If Ohio Secretary of State Kenneth Blackwell doesn't get off the dime, the Buckeye State is going to go into the 2004 presidential election without an adequate test of alternatives to the now-despised punch-card ballots.
Mr. Blackwell had committed himself to the goal of modern-age ballots by the primary election next March. That made sense because it would give both voters and election officials a dress rehearsal on whatever type of system is selected. Now he is backing away from that position.
Although Lucas County and others are considering and planning to use a touch-screen voting system, Mr. Blackwell was quoted recently as saying: “I would choose the optical scan.” Michigan this month decided to purchase optical-scanning ballot systems for the entire state. This may have swayed Mr. Blackwell, but in truth he has been so indecisive that it is hard to tell what he really thinks.
The secretary cannot blame anyone but his own party's representatives in Congress and the General Assembly for the long delays that have consumed valuable time and put the states in a time bind. Plainly, punch-card voting has had its day. No Ohioan should want this state to be put into a Florida-type snafu in case of a close election in 2004. Florida and California might survive bungled elections, election-day miscues, and carnival-like recalls, but if they happened here in supposedly safe and solid Ohio, snickers would be heard from coast to coast.
This state should not go into the November, 2004, election without reforming its voting procedures. We believe the objections raised to the touch-screen method of voting are both spurious and self-serving. Mr. Blackwell should long before now have boned up on election law and systems to the extent where he could move decisively on this issue or at least not stand in the way of someone else making the decision.

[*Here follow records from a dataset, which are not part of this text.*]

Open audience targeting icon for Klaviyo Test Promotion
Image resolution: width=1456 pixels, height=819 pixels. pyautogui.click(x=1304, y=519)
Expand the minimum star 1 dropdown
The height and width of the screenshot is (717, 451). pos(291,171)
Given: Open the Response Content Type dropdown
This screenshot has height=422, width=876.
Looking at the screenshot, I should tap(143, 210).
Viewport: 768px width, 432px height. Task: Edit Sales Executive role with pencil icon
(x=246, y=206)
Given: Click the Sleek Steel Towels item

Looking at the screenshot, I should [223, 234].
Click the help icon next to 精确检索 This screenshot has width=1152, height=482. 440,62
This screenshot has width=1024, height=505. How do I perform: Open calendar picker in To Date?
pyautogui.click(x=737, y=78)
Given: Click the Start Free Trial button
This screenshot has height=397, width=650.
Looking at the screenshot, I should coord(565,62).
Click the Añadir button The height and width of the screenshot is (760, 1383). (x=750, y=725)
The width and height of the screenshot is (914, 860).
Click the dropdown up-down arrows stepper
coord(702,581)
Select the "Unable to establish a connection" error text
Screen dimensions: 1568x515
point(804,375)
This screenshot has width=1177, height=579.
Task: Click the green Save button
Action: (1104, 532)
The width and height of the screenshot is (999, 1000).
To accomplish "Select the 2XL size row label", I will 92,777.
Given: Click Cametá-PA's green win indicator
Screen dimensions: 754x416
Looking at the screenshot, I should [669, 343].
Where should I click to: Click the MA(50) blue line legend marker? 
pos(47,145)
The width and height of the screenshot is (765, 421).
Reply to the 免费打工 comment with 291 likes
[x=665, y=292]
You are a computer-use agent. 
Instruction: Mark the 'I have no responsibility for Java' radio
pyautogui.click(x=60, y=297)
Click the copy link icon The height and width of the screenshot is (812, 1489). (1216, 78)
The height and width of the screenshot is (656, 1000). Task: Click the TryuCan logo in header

If the state were to choose the optical-scan method, which is not the cutting-edge of technology, it is highly likely that yet another expensive update will be needed in the future. Whether because of election foul-ups in connection with an inadequately tested system or because of costly upgrading later on, the Republican Party, both at the state and national levels, will have a lot of explaining to do to an electorate that by then may not be in the mood to listen to excuses.